The spirit of TOPA percolates to the statehouse
Senator Nancy Skinner, a Democrat from Berkeley, is championing SB-1079, a law that would give tenants the right of first refusal to buy foreclosed properties. The legislation also codifies disfavor of corporate-owned vacant homes.In this press release, the Senator’s office articulates the case for the bill.
As we said in our guide on statewide rent caps and eviction controls, these types of ownership structures scream “greed-fueled speculators,” and this is really in response to a prior foreclosure crisis when corporations picked up dozens or hundreds of single-family homes, only to leave them vacant or flip them.
Under SB-1079, cities and counties could fine corporations that own a portfolio of single-family homes that stay vacant for more than 90 days. Moreover, local governments would enjoy the first right to come to the trough on these vacant properties, so that unused real estate is used for affordable housing.
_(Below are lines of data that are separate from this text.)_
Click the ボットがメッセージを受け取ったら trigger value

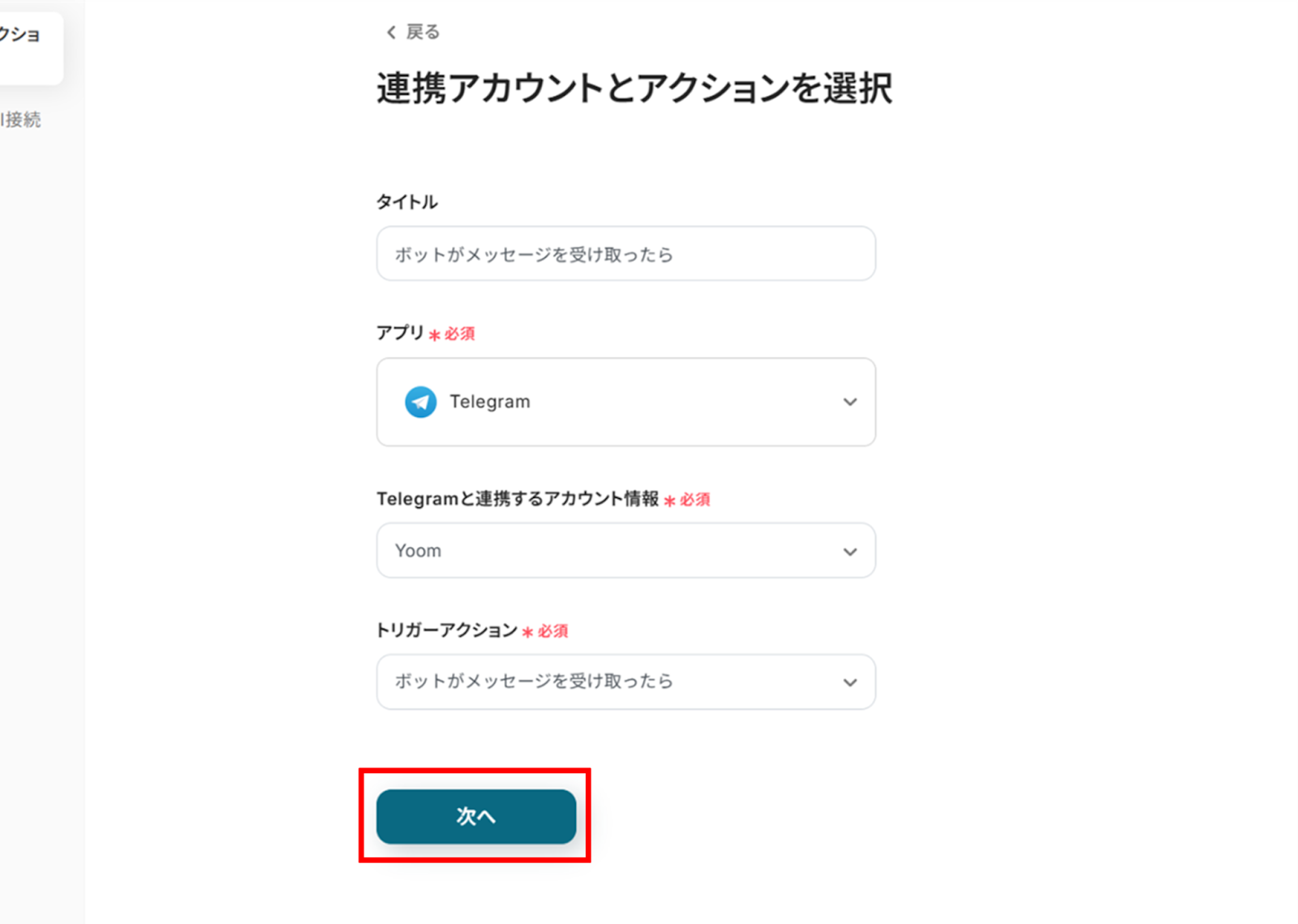(x=534, y=681)
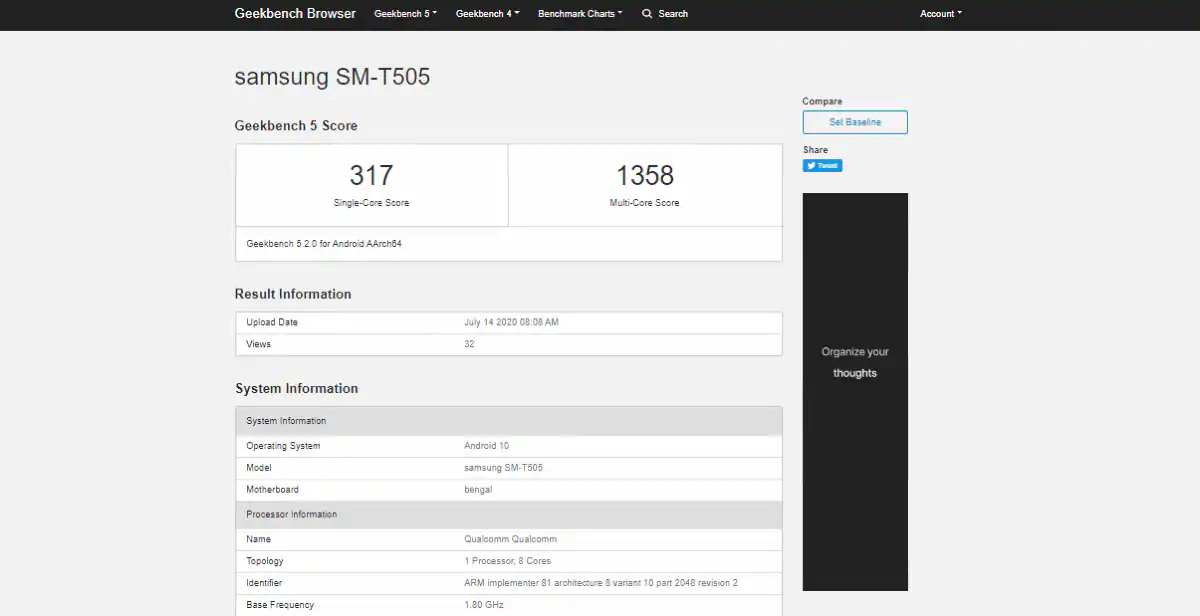Click the Geekbench 5.2.0 for Android text
The height and width of the screenshot is (616, 1200).
tap(325, 243)
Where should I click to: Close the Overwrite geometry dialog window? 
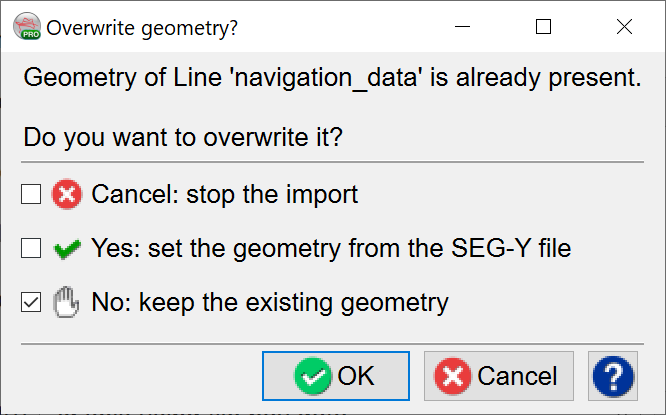point(624,27)
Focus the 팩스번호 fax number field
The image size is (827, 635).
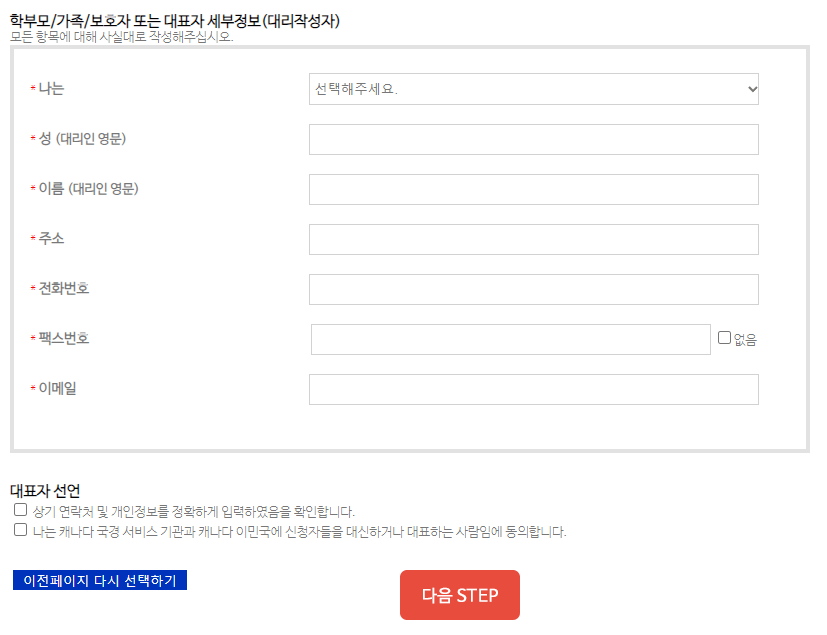[509, 339]

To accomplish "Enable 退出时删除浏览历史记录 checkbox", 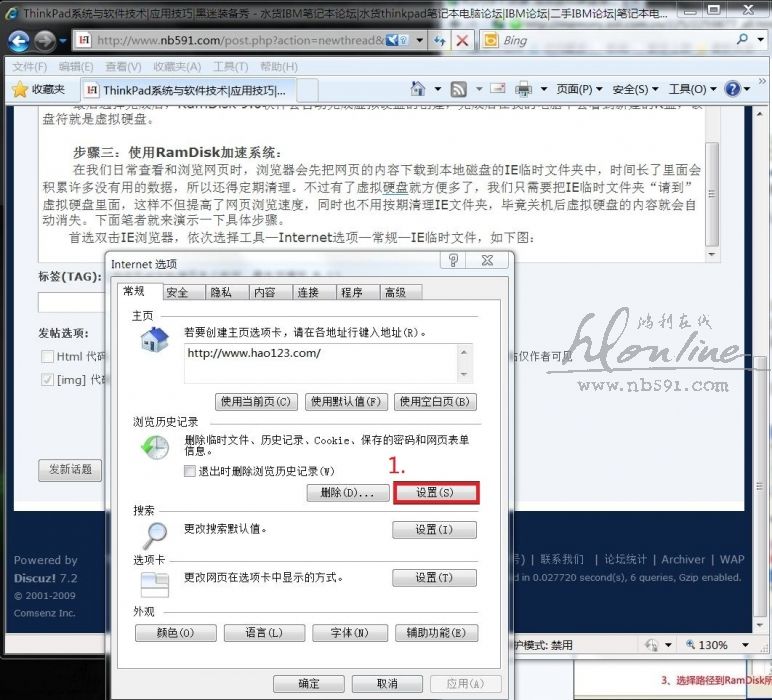I will coord(190,470).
Read our blog: The war on vacant properties
Ripe for legal challenges
TOPA may fly in the face of the "Takings Clause" of the Fifth Amendment. The law of eminent domain says that no private property should be taken for public use, without compensation. The interference with property owner rights is manyfold. While San Francisco's COPA ordinance can be considered a thorn in the side of owners looking to sell, it is not all that cumbersome to give non-profits five days to express an interest in a property.
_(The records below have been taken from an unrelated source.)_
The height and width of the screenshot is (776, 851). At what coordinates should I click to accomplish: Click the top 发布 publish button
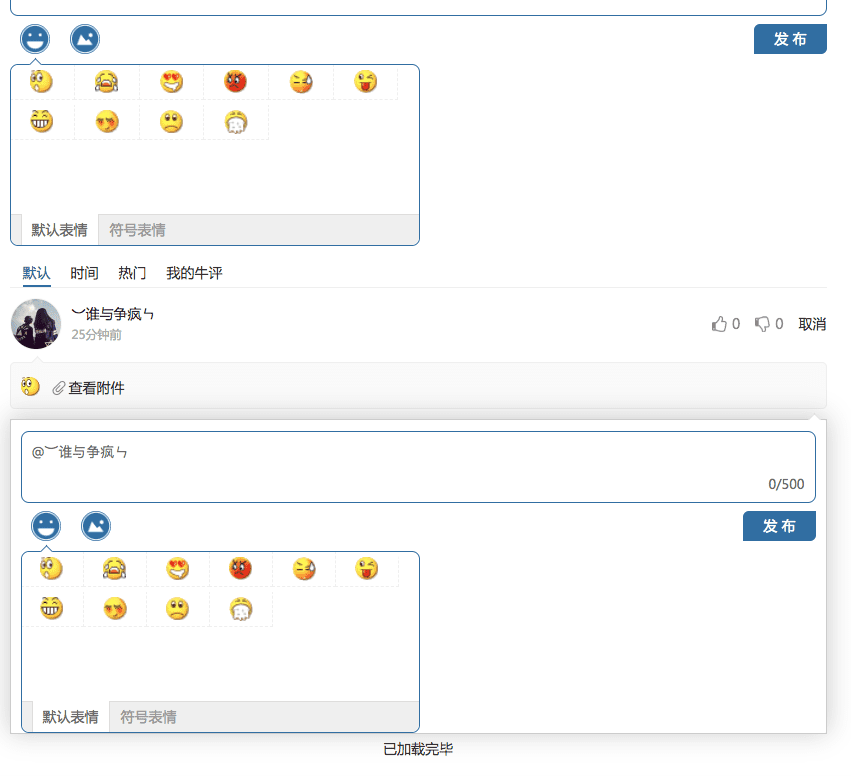(790, 39)
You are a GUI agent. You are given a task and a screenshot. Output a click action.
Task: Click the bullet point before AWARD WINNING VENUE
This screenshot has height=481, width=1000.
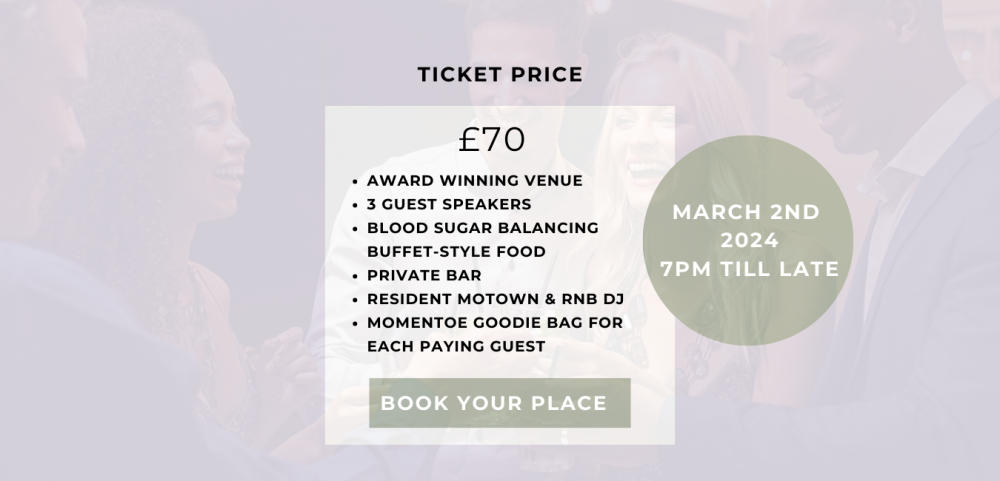[x=355, y=182]
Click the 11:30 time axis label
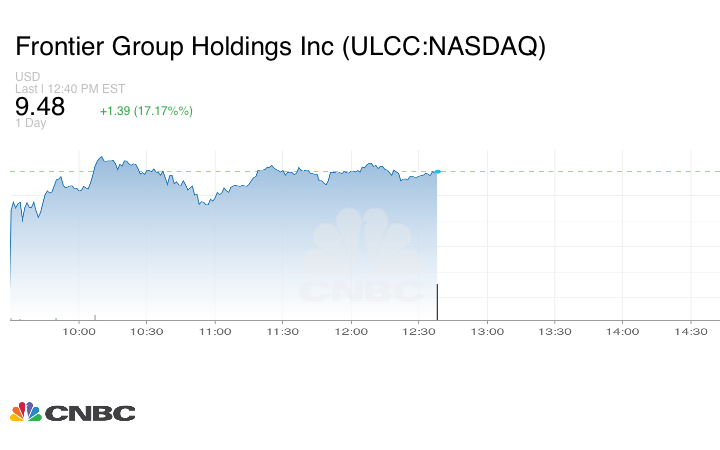720x450 pixels. coord(283,331)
TOPA, however, would require owners to leave their properties off of the open market for an extended time period as tenants or their surrogates marinate on a pending sale. First-come, selective buyers can also poke holes in the asking price.
When the purchase price of a building is put under a miscroscope, tenants can request an appraisal and if the number falls underneath the asking price, the owner would be bound to accept it.
The owner's only two options: accept the appraised value, as determined by a City-certified appraiser, or take the unit off the market. This raises some serious questions on governmental interference on property owner rights, and while we were wrong in predicting COPA would be challenged, we can say with greater confidence that TOPA will be litigated. We have some ideas on who will cook up the first lawsuit, but that's all we will say for now.
Until the ordinances become the law of the land, we cannot make emphatic statements or interpret laws that are not yet on the books, but only express concerns that will be aired out one way or another.
Our parting thoughts
In an already vexing regulatory regime, Bornstein Law bemoans the added delays and aggravation that are attendant to selling properties, but we are well-equipped to keep rental property owners compliant with the law, manage multiple communications, and ensure all of the paperwork is in order.
We think that the narrative is somewhat skewed because there seems to be a pervasive belief that only “speculators” are in the market to purchase properties. There are young, first-time homeowners who are in the market, as well.
Whenever someone is pushed to the front of the line, there are other potential buyers who are pushed to the back of the line, and these aspiring homeowners don’t fall into the category of a greed-fueled investor - they are just trying to realize the American dream. Bornstein Law has been very satisfied in helping these house-shoppers find a home and believe these private buyers should not be forced to play second fiddle.